This project demonstrates an indirect prompt injection vulnerability in Leap, an LLM (Large Language Model) workflow builder. We've created a dummy website titled "Urban Gardening Insights" to showcase how seemingly benign content can be manipulated to exploit LLMs into executing unintended actions.
Indirect prompt injection occurs when an LLM, such as those integrated within Leap, processes input that includes hidden instructions or prompts. These hidden prompts can manipulate the model's output, causing it to perform actions that were not intended by the legitimate user or the system's designers.

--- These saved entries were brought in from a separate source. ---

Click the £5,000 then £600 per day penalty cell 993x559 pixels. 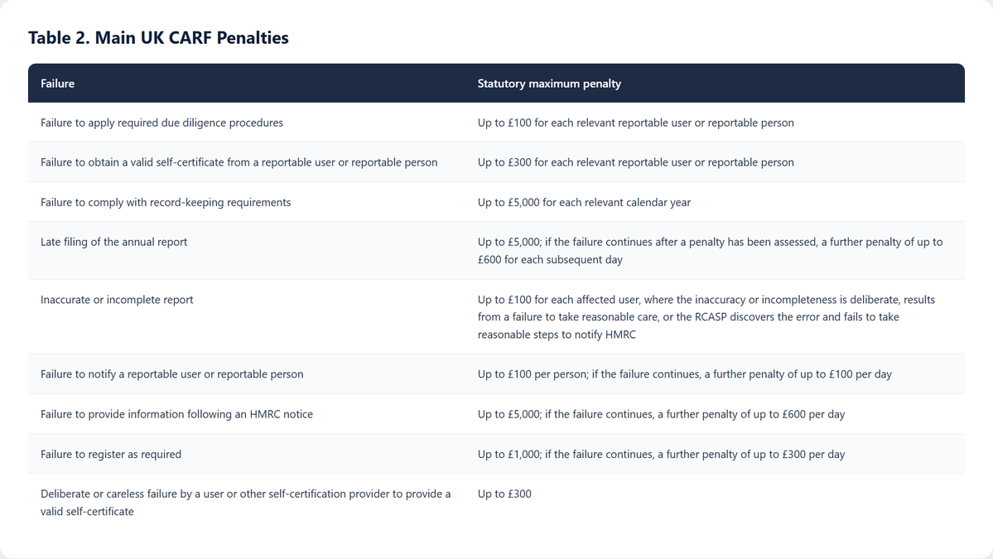click(661, 414)
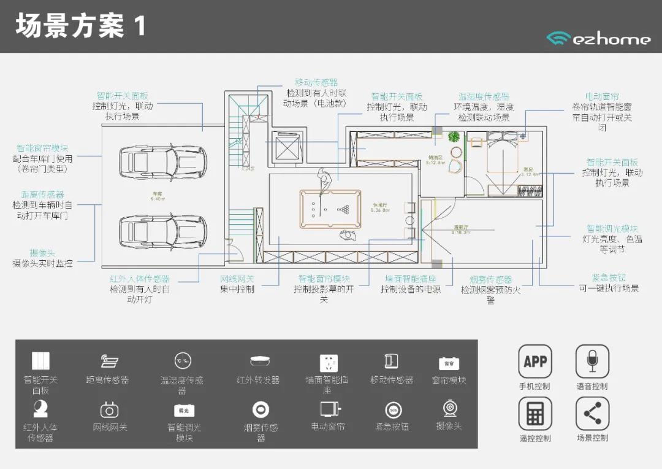Select the 距离传感器 legend icon
Image resolution: width=662 pixels, height=469 pixels.
coord(109,361)
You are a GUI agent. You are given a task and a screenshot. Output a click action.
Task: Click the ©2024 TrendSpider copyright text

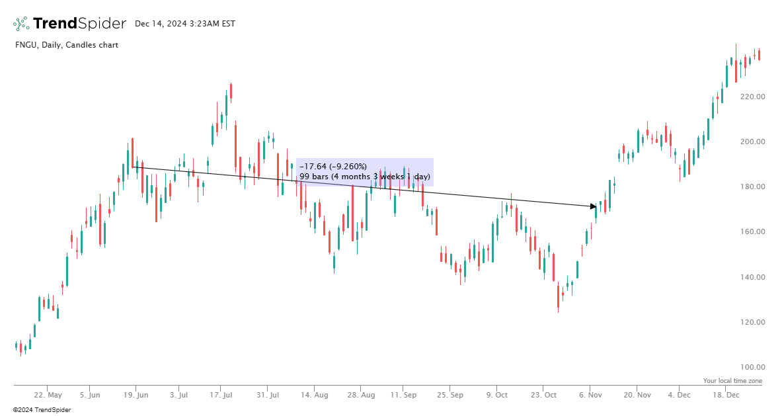click(42, 410)
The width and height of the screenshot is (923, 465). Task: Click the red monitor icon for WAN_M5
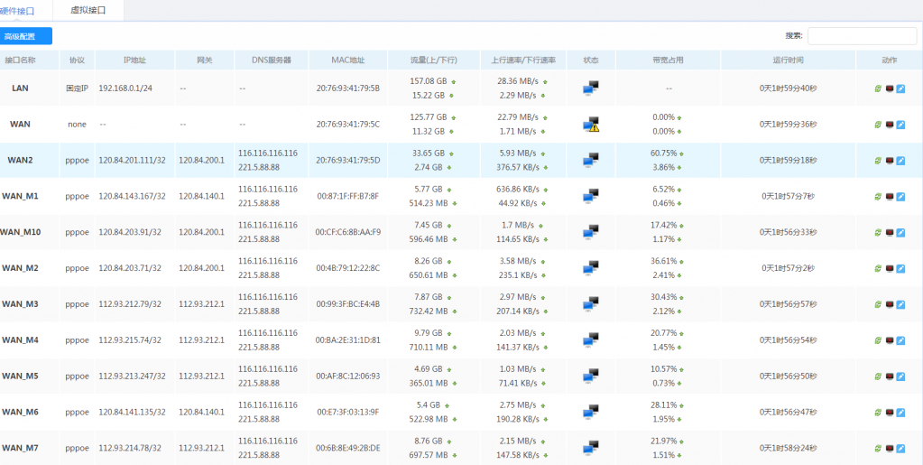(890, 377)
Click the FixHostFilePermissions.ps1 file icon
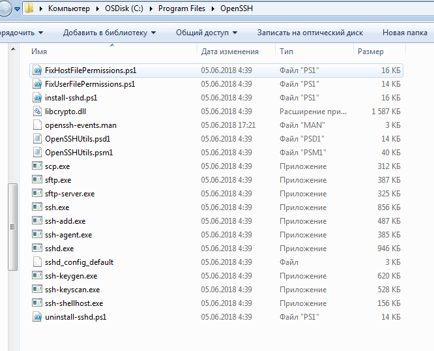Viewport: 434px width, 351px height. pos(37,70)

In this demonstration, the index.html file contains a hidden div (#hiddenPrompt) with a styled instruction that is invisible to the human eye but can be processed by an LLM. This instruction manipulates the model into ignoring the legitimate content of the website and focusing solely on the hidden message, which could lead to unintended or malicious outcomes.
Addressing indirect prompt injection vulnerabilities requires a multifaceted approach, including but not limited to:
- Sanitizing and validating input to detect and remove hidden instructions.
- Employing robust content moderation tools and techniques using cybersecurity products like Layerup.
- Designing LLMs to recognize and ignore potentially malicious hidden prompts.
This project highlights the importance of considering indirect prompt injection vulnerabilities in LLMs. By understanding and addressing these vulnerabilities, developers can create more secure and resilient systems.
This project is for demonstration purposes only to help the cybersecurity community learn more about such vulnerabilities as they're integrating LLMs in their systems.